## ESTRATTO SELEZIONATO
Impiego della diagnosi genetica preimpianto, intelligenza artificiale nella PMA e pazienti a bassa prognosi, sono gli argomenti affrontati dal Coordinatore Medico Scientifico del centro Genera Roma Alberto Vaiarelli, dal Responsabile Ricerca e Sviluppo del gruppo Genera Danilo Cimadomo e dalla Ginecologa, Responsabile del trattamento di PMA del centro Genera Napoli, Elisabetta Trabucco, intervenuti al congresso “Debates in IVF” che si è tenuto il 29 settembre a Napoli.
Il Dr. Vaiarelli durante la sua relazione ha parlato dei benefici dell’analisi genetica pre-impianto (PGT-A) per coppie candidate ad IVF con donne con età materna avanzata. L’obiettivo dell’analisi genetica per impianto, ha sottolineato il ginecologo, non è aumentare le probabilità di gravidanza cumulativa per ciclo iniziato, ma migliorare l’efficienza dei trattamenti di PMA in termini di tempo al raggiungimento della gravidanza, evitando di trasferire degli embrioni cromosomicamente non sani e diminuendo così il rischio di aborto. Questa tecnica, però, conclude l’esperto, necessita di un counseling adeguato e di una grande Expertise di tutti gli operatori coinvolti nel processo.

## DATI FORNITI

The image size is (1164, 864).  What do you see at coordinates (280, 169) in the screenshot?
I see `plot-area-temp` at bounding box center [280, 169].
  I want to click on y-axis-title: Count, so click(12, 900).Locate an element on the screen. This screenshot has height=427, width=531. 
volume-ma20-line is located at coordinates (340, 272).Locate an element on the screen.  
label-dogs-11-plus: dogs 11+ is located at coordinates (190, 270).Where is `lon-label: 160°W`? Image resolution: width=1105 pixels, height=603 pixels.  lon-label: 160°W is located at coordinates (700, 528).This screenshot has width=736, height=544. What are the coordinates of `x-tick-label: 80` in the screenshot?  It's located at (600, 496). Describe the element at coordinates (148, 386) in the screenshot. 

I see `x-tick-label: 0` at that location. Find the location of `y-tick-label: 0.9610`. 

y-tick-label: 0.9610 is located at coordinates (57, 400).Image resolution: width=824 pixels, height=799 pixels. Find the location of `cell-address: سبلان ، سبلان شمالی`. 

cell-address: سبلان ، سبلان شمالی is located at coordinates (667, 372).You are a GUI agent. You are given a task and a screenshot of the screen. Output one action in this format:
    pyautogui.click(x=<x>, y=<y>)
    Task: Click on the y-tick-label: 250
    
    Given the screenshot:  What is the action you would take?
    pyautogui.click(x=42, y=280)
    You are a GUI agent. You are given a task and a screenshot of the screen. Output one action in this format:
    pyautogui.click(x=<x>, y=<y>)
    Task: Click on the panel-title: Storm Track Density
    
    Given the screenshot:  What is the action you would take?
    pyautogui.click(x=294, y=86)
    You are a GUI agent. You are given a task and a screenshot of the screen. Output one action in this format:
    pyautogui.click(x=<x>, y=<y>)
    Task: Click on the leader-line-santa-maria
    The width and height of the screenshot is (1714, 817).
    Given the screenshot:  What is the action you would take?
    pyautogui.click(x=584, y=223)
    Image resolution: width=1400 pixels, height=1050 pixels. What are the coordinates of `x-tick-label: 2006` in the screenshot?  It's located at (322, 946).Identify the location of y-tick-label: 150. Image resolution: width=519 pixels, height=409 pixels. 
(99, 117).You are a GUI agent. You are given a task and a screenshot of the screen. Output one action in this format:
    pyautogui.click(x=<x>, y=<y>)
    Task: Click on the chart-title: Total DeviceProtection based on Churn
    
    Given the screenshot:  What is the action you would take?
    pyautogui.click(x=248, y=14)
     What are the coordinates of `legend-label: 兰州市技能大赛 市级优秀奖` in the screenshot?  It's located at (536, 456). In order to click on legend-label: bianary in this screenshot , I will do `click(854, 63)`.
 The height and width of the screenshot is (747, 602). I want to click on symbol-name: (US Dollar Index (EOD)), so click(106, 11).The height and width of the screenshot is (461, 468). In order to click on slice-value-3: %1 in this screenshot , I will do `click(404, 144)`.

## CONSEGNA
Rispondi alle seguenti domande sul testo relativo al congresso di Napoli.
1. In quale giorno si è tenuto il congresso "Debates in IVF"?
2. Quale incarico ricopre Danilo Cimadomo?
3. Secondo il Dr. Vaiarelli, di che cosa necessita la tecnica dell'analisi genetica pre-impianto?

## ESITO DEL COMPITO
1. Il 29 settembre.
2. È Responsabile Ricerca e Sviluppo del gruppo Genera.
3. Di un counseling adeguato e di una grande Expertise di tutti gli operatori coinvolti nel processo.